* _Activity_
Give the number of lines in the records below that hold "with"; nothing else is needed.

* _Data for this task_
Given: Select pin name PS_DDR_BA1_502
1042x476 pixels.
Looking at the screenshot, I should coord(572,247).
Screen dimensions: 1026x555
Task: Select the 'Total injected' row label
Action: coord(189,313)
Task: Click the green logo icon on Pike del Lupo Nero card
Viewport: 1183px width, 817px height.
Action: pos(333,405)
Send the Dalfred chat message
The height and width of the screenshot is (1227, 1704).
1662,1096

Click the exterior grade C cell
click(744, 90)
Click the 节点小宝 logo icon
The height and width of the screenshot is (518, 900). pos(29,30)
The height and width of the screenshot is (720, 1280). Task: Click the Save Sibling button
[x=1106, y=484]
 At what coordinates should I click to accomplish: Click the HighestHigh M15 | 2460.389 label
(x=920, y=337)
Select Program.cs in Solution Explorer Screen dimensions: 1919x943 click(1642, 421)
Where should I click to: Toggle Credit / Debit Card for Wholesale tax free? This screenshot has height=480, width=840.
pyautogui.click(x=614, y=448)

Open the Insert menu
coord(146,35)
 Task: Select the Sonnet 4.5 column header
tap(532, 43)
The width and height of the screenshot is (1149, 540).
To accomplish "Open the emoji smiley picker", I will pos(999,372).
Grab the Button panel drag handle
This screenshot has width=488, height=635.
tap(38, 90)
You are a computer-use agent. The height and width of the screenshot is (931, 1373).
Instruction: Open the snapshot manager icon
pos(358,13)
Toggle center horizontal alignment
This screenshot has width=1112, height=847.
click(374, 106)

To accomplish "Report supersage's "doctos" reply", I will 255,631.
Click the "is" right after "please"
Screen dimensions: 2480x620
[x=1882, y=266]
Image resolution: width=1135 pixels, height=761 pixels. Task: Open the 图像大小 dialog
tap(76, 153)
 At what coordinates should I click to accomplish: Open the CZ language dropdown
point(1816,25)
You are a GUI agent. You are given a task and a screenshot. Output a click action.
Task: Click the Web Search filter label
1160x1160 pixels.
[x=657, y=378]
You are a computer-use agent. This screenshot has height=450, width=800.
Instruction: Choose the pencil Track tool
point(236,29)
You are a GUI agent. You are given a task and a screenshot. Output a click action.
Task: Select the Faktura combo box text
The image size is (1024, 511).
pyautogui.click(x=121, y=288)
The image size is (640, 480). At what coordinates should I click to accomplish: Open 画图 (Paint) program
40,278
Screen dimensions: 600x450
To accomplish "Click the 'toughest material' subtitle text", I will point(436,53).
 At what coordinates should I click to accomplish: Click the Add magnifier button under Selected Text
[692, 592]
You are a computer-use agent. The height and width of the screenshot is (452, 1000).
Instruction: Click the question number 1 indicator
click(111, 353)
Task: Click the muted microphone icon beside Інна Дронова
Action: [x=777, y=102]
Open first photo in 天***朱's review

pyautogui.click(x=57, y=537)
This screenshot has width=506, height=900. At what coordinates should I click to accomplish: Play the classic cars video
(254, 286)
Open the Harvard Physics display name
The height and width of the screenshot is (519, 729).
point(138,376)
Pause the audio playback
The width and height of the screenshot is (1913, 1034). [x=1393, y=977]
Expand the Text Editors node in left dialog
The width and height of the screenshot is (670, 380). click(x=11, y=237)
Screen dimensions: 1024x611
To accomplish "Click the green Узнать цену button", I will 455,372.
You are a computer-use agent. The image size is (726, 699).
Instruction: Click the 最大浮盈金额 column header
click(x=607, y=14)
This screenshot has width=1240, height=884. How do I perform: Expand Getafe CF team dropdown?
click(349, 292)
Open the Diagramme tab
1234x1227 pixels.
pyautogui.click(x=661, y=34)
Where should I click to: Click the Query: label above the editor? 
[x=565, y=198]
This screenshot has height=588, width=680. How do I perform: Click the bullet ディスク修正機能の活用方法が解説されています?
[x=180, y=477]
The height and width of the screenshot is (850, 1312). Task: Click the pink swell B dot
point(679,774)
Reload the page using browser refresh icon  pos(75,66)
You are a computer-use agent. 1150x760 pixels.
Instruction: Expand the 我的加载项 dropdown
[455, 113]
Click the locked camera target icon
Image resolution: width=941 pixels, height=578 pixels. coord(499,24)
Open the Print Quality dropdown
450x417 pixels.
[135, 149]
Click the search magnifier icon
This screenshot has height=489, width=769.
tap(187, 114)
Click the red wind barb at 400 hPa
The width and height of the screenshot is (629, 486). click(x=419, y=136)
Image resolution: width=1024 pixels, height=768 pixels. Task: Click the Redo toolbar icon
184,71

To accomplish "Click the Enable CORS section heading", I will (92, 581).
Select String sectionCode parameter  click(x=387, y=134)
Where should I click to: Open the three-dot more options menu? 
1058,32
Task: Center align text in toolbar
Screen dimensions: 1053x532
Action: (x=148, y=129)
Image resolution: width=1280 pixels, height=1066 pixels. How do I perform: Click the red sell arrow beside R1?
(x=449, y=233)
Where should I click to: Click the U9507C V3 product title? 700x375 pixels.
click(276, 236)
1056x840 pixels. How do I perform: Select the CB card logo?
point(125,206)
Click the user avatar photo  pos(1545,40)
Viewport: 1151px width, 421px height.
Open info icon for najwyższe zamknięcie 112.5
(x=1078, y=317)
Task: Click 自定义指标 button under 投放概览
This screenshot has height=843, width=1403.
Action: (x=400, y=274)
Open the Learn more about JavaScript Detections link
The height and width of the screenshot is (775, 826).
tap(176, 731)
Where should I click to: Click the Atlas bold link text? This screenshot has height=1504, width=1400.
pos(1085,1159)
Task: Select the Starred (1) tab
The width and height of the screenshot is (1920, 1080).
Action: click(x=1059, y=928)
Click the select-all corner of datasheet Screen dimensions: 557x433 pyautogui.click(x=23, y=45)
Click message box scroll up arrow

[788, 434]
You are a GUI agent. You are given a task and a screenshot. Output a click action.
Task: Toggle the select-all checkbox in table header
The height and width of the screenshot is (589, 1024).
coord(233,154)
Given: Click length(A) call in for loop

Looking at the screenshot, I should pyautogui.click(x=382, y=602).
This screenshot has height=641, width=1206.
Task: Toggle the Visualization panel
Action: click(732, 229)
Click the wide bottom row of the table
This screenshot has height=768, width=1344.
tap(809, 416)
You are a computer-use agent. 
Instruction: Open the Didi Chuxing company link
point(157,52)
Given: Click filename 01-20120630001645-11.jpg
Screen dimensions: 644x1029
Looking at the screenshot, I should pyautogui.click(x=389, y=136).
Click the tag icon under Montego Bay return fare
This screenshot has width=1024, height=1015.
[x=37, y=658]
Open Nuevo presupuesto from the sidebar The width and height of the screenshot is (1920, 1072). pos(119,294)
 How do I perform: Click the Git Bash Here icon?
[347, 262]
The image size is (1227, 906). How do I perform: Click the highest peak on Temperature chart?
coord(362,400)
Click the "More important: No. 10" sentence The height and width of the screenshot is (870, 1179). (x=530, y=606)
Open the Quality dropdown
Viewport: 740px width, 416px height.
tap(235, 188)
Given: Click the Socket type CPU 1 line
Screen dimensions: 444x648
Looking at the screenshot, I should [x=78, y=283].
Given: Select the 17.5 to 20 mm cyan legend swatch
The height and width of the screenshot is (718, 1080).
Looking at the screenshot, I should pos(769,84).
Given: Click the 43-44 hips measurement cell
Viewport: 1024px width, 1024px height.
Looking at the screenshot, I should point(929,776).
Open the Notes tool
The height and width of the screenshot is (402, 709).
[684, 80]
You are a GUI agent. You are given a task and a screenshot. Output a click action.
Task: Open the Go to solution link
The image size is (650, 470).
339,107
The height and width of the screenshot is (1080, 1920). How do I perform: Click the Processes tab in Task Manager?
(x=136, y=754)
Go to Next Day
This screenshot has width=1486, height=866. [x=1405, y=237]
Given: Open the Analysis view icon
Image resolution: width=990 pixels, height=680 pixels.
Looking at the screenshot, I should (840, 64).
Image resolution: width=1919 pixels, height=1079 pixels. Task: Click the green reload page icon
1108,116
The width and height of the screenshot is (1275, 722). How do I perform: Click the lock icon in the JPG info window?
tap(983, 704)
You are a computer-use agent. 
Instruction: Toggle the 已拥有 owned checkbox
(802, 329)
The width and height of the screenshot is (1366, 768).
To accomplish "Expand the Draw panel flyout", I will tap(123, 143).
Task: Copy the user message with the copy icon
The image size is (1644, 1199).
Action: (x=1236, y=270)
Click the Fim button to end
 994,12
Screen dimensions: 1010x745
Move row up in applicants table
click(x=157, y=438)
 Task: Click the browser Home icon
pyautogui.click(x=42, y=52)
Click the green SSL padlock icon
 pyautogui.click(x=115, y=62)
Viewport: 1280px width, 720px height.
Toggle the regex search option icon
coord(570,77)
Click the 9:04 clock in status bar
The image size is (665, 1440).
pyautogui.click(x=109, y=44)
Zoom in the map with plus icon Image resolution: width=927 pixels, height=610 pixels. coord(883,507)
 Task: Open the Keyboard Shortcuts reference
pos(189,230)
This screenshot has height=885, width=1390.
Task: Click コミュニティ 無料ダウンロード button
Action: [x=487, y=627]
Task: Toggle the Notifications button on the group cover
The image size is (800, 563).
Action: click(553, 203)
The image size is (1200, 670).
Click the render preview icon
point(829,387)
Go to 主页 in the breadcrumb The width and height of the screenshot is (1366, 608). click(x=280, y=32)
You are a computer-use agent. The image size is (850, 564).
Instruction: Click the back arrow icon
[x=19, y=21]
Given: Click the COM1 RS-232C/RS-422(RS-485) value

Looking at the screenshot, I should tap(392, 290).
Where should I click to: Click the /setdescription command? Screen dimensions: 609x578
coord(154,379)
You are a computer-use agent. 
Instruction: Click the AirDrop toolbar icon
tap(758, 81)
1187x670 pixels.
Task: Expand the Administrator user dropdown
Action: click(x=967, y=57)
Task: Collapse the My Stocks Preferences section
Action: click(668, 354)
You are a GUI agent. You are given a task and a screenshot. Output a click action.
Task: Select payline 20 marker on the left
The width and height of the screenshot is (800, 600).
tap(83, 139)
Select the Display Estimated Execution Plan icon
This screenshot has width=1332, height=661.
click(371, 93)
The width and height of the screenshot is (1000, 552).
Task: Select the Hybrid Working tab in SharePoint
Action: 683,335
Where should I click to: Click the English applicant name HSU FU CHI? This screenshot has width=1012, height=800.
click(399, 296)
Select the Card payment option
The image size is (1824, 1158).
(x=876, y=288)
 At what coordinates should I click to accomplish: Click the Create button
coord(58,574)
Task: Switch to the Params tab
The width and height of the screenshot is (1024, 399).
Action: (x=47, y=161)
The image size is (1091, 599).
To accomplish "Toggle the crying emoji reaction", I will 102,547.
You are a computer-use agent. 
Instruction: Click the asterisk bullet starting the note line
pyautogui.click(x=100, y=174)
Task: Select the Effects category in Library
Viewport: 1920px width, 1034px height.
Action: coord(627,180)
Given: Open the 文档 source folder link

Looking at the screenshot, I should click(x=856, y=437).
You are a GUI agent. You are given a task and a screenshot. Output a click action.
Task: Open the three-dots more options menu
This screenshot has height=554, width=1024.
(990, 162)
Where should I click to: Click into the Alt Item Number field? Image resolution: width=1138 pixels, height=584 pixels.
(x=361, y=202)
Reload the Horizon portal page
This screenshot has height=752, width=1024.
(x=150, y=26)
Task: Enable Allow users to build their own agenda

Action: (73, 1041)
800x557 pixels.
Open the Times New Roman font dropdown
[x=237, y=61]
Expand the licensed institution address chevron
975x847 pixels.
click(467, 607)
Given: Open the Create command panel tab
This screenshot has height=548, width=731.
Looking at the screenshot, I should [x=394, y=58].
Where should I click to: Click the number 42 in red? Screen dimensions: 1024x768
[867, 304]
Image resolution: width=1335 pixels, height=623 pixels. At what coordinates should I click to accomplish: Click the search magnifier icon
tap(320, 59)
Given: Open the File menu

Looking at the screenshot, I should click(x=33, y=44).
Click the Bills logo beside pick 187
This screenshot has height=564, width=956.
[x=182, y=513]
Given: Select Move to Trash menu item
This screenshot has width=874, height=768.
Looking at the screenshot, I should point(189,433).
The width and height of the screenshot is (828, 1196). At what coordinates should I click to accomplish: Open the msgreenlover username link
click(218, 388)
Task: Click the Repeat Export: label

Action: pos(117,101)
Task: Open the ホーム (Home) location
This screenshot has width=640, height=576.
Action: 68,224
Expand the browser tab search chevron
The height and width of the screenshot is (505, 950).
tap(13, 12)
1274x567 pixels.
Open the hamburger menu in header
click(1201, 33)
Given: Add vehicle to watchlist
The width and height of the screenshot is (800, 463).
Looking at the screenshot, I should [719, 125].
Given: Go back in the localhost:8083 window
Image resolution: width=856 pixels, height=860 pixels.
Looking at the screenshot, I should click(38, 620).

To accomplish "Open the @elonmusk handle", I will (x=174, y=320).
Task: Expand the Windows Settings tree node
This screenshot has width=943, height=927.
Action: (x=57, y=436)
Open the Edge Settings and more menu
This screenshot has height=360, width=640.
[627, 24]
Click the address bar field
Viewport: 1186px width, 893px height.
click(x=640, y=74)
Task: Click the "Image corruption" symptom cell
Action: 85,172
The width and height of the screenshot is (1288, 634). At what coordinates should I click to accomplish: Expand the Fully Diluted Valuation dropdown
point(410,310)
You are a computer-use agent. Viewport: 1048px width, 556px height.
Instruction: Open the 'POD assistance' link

* _Output of the task_
2